Instructor Information

Charles Alexander

Email: calexand3@verizon.net
Work Phone: (410) 796-1730
Home Phone: (410) 730-1641

Course Information

Course Description

In this course, students receive an introduction to the principles of communication systems engineering. Students examine analog and digital communication including linear (AM, DSB, SSB) and exponential (PM, FM) modulation, sampling, noise and filtering effects, quantization effects, detection error probabilities, and coherent and noncoherent communication techniques.

Prerequisites

A working knowledge of Fourier transforms, linear systems, and probability theory.

Course Goal

Course goal is to apply the concepts of Fourier and analysis (deterministic and statistical) in understanding and comparing the principles and performance of analog and digital communication systems.

Course Objectives

  • Introduce the communication channel and apply both deterministic and statistical Fourier concepts to transmission propagation , power spectral density and analog & digital signal modulation characteristics.

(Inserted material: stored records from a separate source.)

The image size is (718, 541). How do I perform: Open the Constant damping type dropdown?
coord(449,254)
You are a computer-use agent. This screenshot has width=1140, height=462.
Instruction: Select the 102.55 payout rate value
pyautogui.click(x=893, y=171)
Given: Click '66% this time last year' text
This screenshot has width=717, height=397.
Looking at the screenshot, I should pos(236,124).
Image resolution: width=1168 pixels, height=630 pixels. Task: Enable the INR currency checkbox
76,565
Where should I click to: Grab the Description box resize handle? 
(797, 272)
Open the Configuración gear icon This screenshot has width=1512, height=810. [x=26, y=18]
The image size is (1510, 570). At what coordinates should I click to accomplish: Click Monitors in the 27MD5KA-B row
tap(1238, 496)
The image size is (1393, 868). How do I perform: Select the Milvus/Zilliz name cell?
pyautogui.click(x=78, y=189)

  • Develop and compare the functional blocks of amplitude and angle modulation and demodulation for both analog and digital sub-systems.

  • Anayze the analog - to - digital conversion (A/D) process, line coding, pulse shaping and optimum detection functions.

  • Develop and comapre the performance of [A] Analog (AM, FM, PM) and [B] Digital (binary, M-ary and spread spectrum) communication systems in the presence of noise and interference.

When This Course is Typically Offered

This course is offered every semester (Fall, Spring and Summer). 

Syllabus

Topics Covered

  • Fourier spectral and time signal analysis
  • Channel transmission and propagation effects
  • Amplitude modulation (DSB, SSB, AM, vestigal)
  • Angle modulation (phase, frequency)
  • A/D - analog-to-digital (sampling, quantization, encoding)
  • Digital formatting (coding, shaping, detection)
  • Digital carrier communication concepts (ASK, PSK, FSK)
  • Probability and random variables
  • Random processes and optimum filtering
  • Analog modulation in noise and interference
  • Binary digital modulation in noise and interference
  • M-Ary versus binary communication principles
  • Fading channels and rake receivers
  • Practical communication applications

Student Assessment Criteria

Midterm 50%
Final 50%

Participation Expectations

Homework will be assigned every week. The midterm and final exams may be a combination of in-class and take-home.

Textbooks

Textbook information for this course is available online through the MBS Direct Virtual Bookstore.

Course Notes

There are notes for this course.

Final Words from the Instructor

This course provides the student with the fundamental skills to analyze and solve analg and digital communication problems on a system level. The material learned in the course will be the basic information needed for courses in advanced digital & wireless communications, telecommunications and digital & analog signal processing.